• What you should do:
From the material below, copy every line in which the word "agent" occurs.
※
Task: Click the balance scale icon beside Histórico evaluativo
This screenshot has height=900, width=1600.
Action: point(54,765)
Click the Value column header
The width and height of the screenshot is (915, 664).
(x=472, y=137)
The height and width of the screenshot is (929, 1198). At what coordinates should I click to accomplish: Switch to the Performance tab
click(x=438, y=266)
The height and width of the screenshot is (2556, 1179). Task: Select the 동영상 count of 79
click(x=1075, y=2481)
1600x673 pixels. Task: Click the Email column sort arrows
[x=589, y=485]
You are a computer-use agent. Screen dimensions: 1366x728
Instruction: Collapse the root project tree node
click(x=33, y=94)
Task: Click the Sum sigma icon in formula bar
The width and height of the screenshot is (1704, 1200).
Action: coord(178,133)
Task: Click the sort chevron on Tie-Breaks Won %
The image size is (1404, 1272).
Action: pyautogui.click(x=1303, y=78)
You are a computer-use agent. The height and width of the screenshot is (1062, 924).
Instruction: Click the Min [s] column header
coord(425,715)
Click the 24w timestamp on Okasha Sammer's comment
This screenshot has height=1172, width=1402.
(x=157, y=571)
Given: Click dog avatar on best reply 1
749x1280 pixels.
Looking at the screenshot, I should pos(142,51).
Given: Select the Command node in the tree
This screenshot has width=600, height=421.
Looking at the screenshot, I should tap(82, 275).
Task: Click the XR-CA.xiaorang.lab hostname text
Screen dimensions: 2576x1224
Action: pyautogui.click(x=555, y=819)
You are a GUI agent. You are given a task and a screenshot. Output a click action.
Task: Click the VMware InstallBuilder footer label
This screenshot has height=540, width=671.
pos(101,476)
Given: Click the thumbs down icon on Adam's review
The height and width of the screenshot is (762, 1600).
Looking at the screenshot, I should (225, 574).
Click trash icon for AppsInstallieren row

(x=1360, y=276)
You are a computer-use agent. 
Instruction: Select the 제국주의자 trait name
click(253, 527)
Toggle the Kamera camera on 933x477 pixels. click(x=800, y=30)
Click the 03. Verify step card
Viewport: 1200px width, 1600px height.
※
• The completed task:
You are a computer-use agent. Screen dimensions: 1366x728
You are a computer-use agent. The height and width of the screenshot is (1062, 924).
You are a GUI agent. You are given a task and a screenshot. Output a click action.
You are a computer-use agent. 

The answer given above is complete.